# motorized curtains



## tompla (Apr 23, 2014)

I would like to install a motorized windshield curtain in my class A; a dual system that shades the sun but you can see out and then darkens in the evening.  Auto Motion Shades, Inc. manufactures a battery operated roll-type full window width visor.  Has anyone used or seen one?  What was your impression of the system?


----------



## wildcatervin (Apr 24, 2014)

tompla;85384 said:
			
		

> I would like to install a motorized windshield curtain in my class A; a dual system that shades the sun but you can see out and then darkens in the evening.  Auto Motion Shades, Inc. manufactures a battery operated roll-type full window width visor.  Has anyone used or seen one?  What was your impression of the system?
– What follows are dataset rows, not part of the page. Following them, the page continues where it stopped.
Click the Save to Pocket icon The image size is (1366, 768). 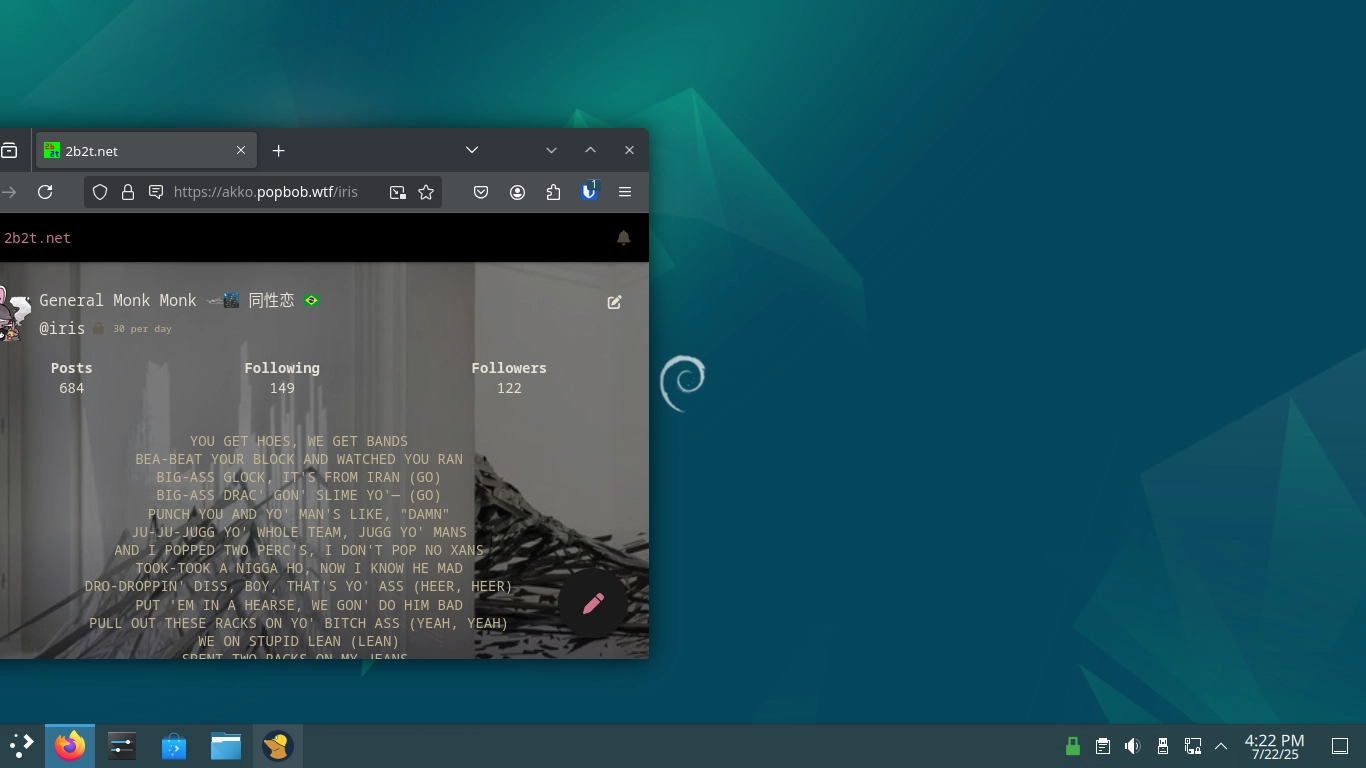click(481, 192)
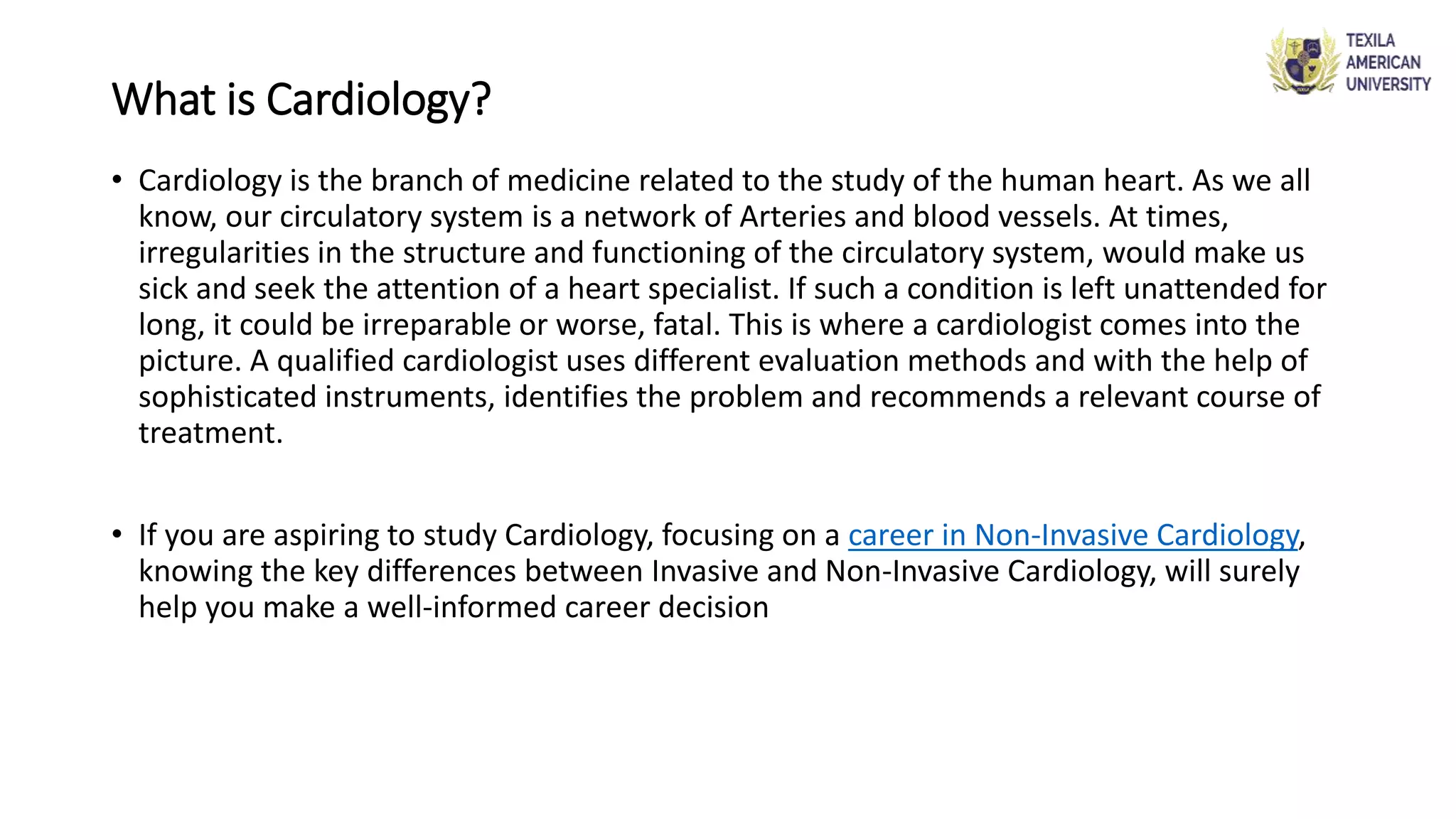
Task: Click the word 'treatment.' ending first paragraph
Action: pyautogui.click(x=210, y=433)
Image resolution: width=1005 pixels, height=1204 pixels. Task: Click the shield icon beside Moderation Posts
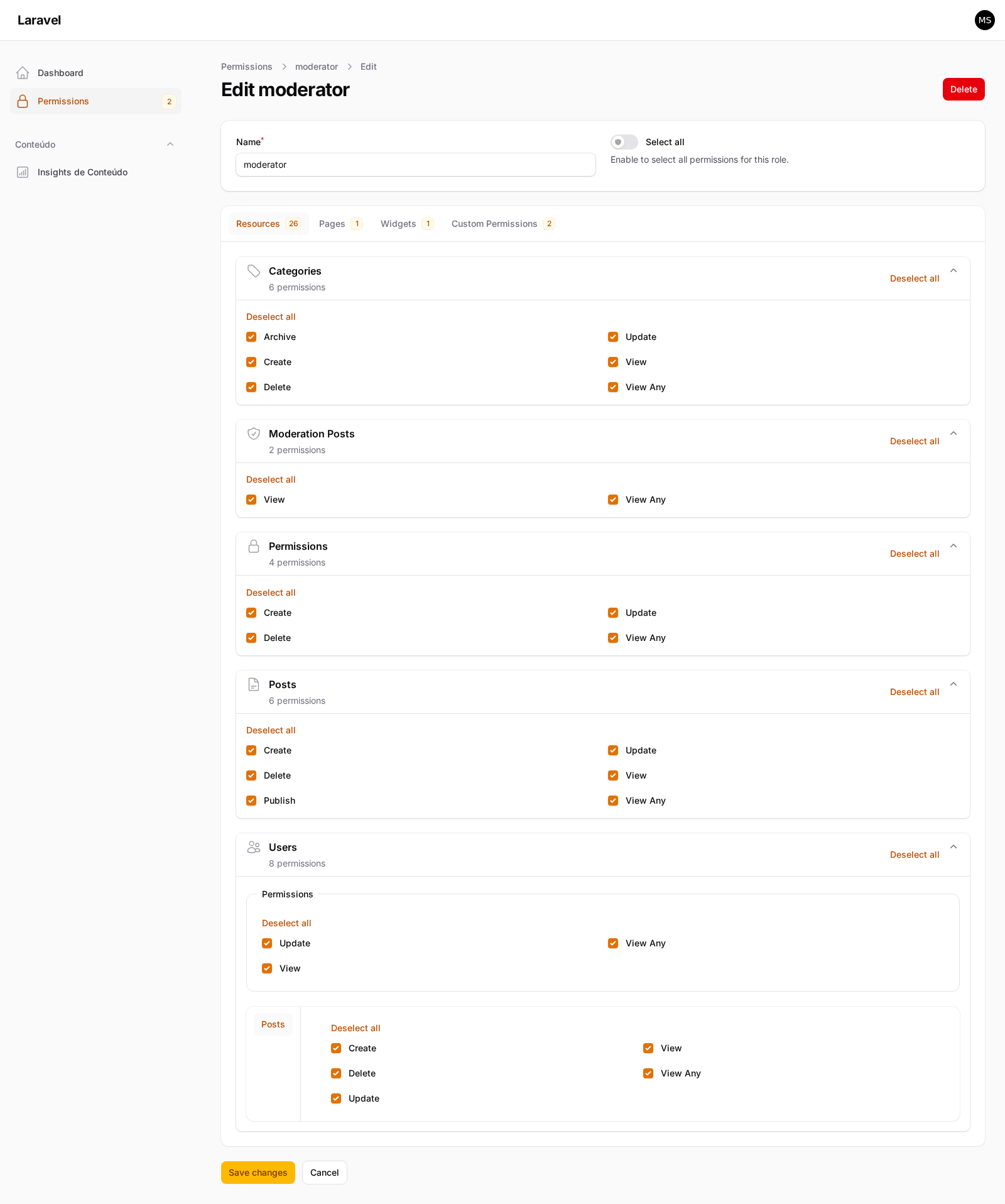[x=254, y=434]
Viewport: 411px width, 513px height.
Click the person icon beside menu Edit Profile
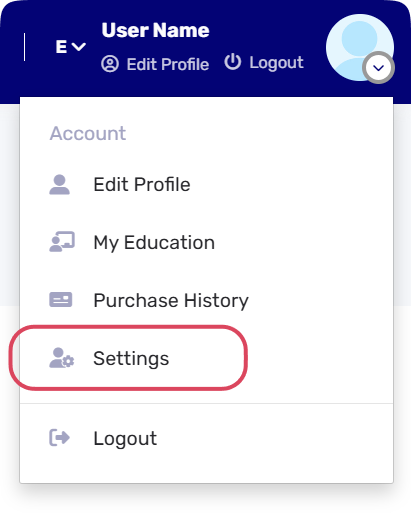coord(59,184)
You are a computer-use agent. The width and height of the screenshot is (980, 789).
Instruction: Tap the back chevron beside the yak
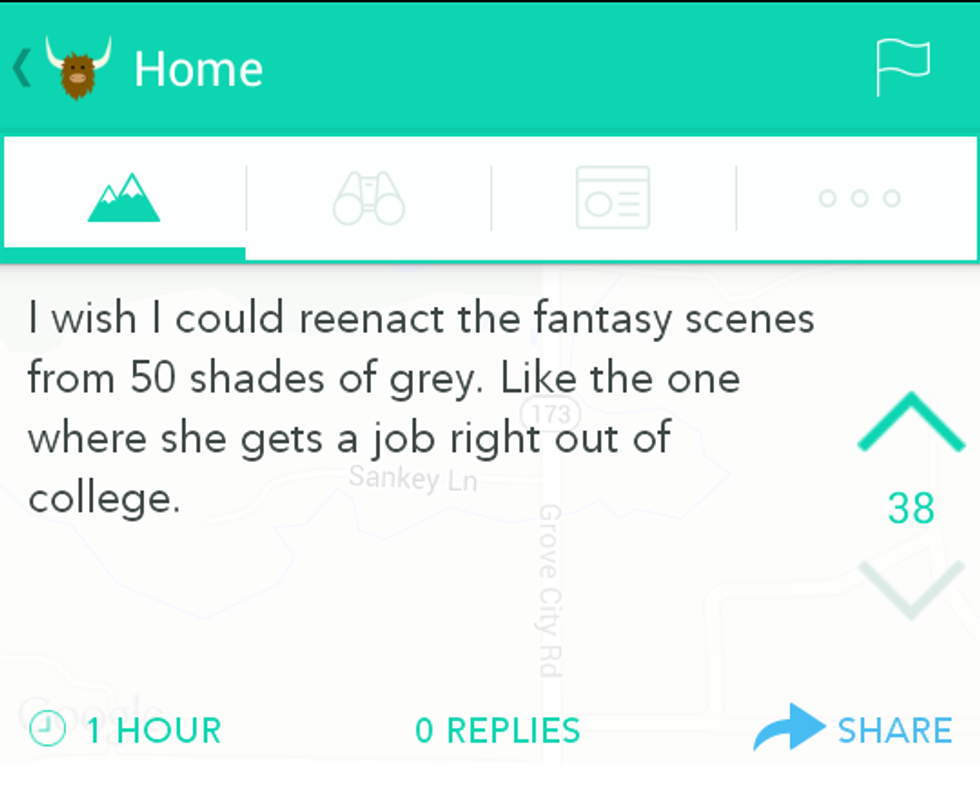(x=21, y=69)
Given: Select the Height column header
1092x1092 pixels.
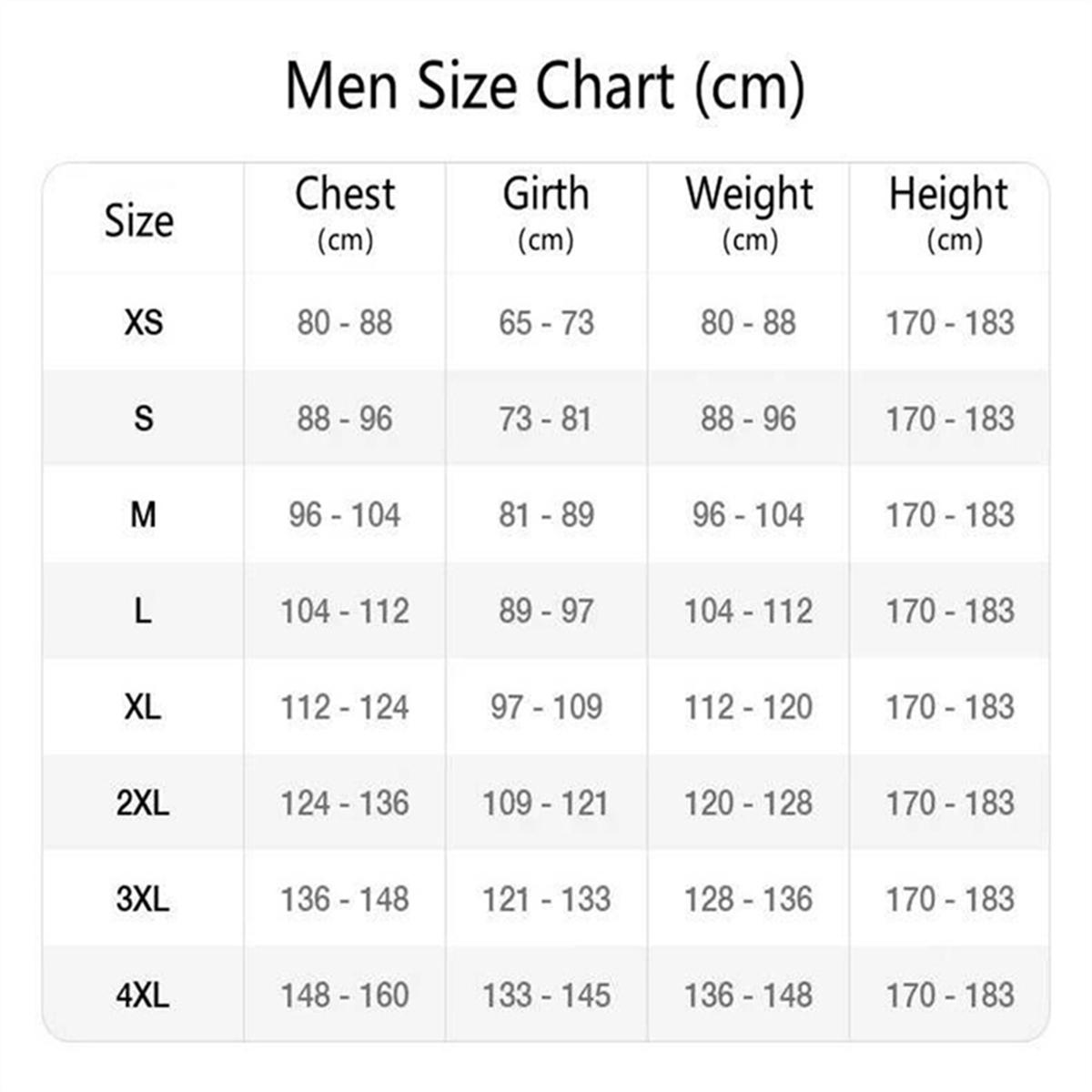Looking at the screenshot, I should point(949,211).
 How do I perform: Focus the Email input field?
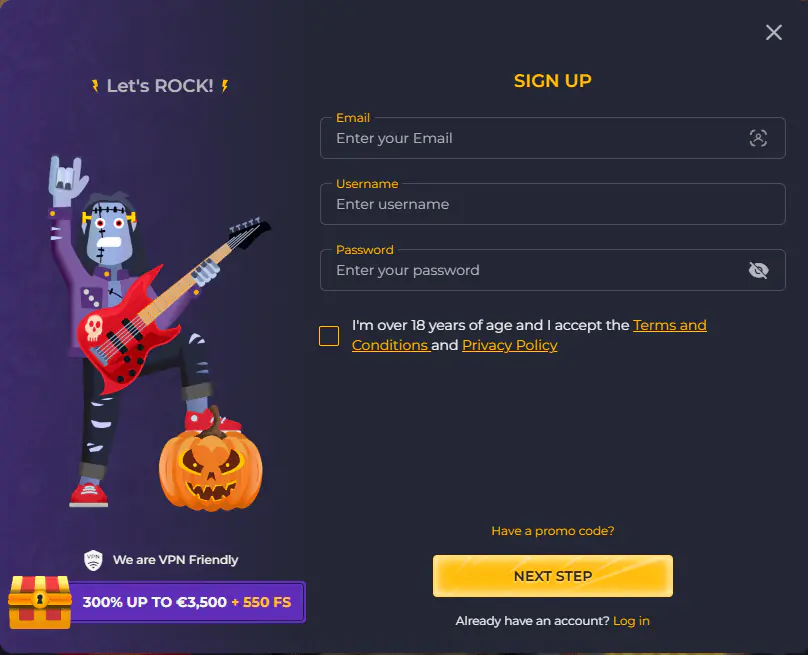552,138
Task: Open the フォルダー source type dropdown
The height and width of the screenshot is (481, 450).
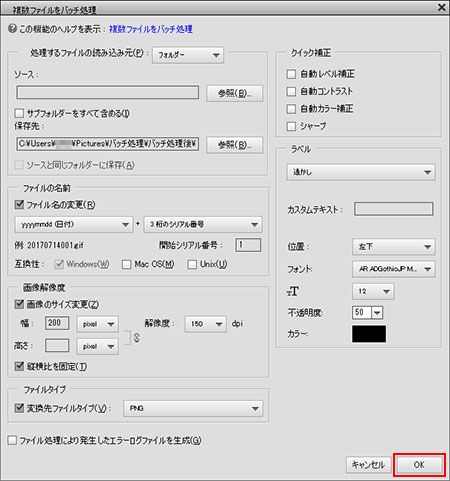Action: [x=188, y=55]
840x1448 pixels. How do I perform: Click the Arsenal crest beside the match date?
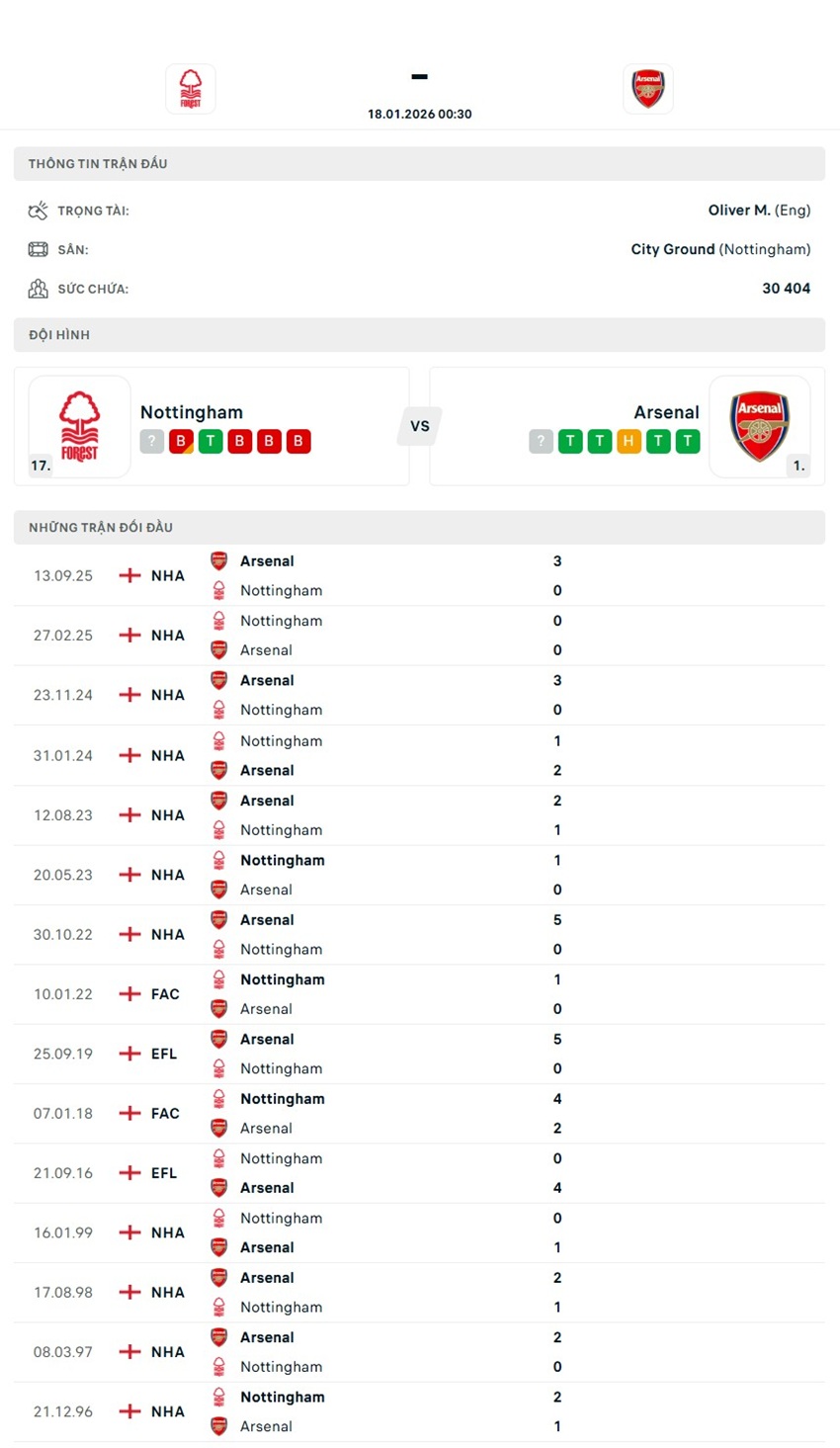[648, 88]
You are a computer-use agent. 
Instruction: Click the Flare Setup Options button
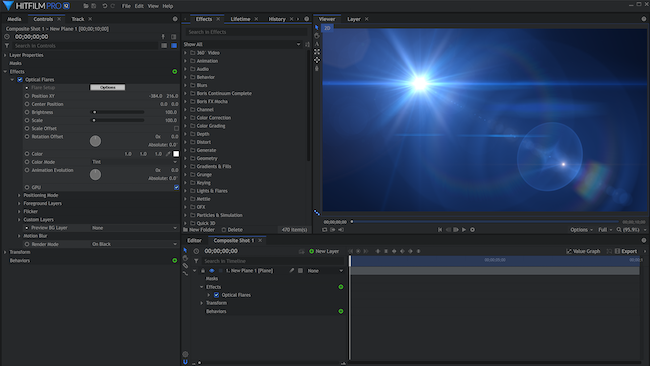pyautogui.click(x=107, y=87)
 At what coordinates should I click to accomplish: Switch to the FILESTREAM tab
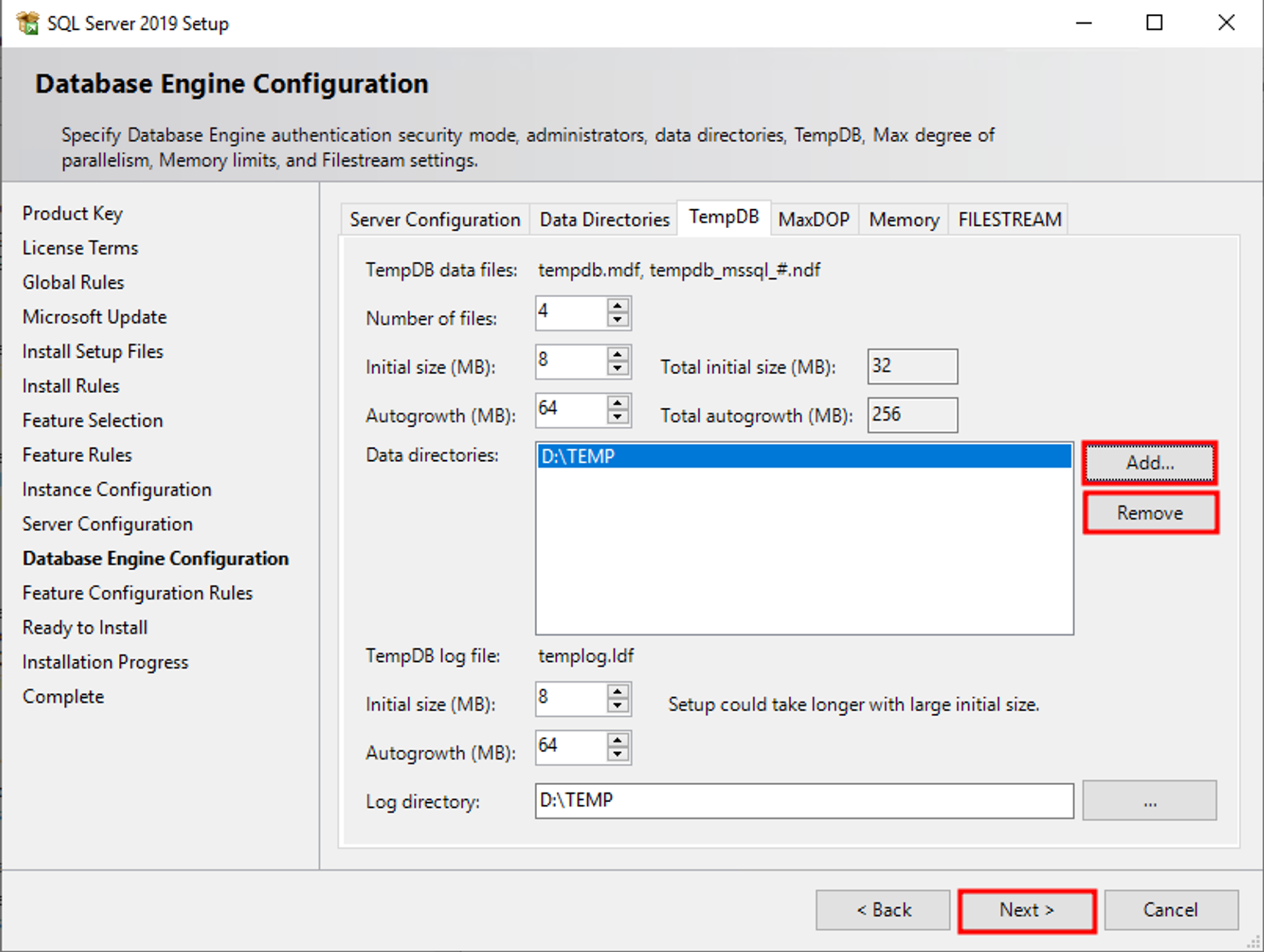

       I have a Damon that came with motorized shades and at first they wer great.Now the day shade does not want to stay in the track.Comes up and down ok,but flops around and I have to put it back into the track.Think it has shrunk from the heat.Not much I can do to fix it except to have it replaced,and further down the road it may do it again.


----------



## Clay L (Apr 28, 2014)

I had MCD American Duo shades installed throughout our coach. The ones on the windshield are motorized. While driving they will only come down part way for safety but they are perfectly adequate and indeed a real improvement for use instead of the sun visors which I have now removed.

http://mcdinnovations.com/index.php?option=com_content&view=article&id=77&Itemid=99


----------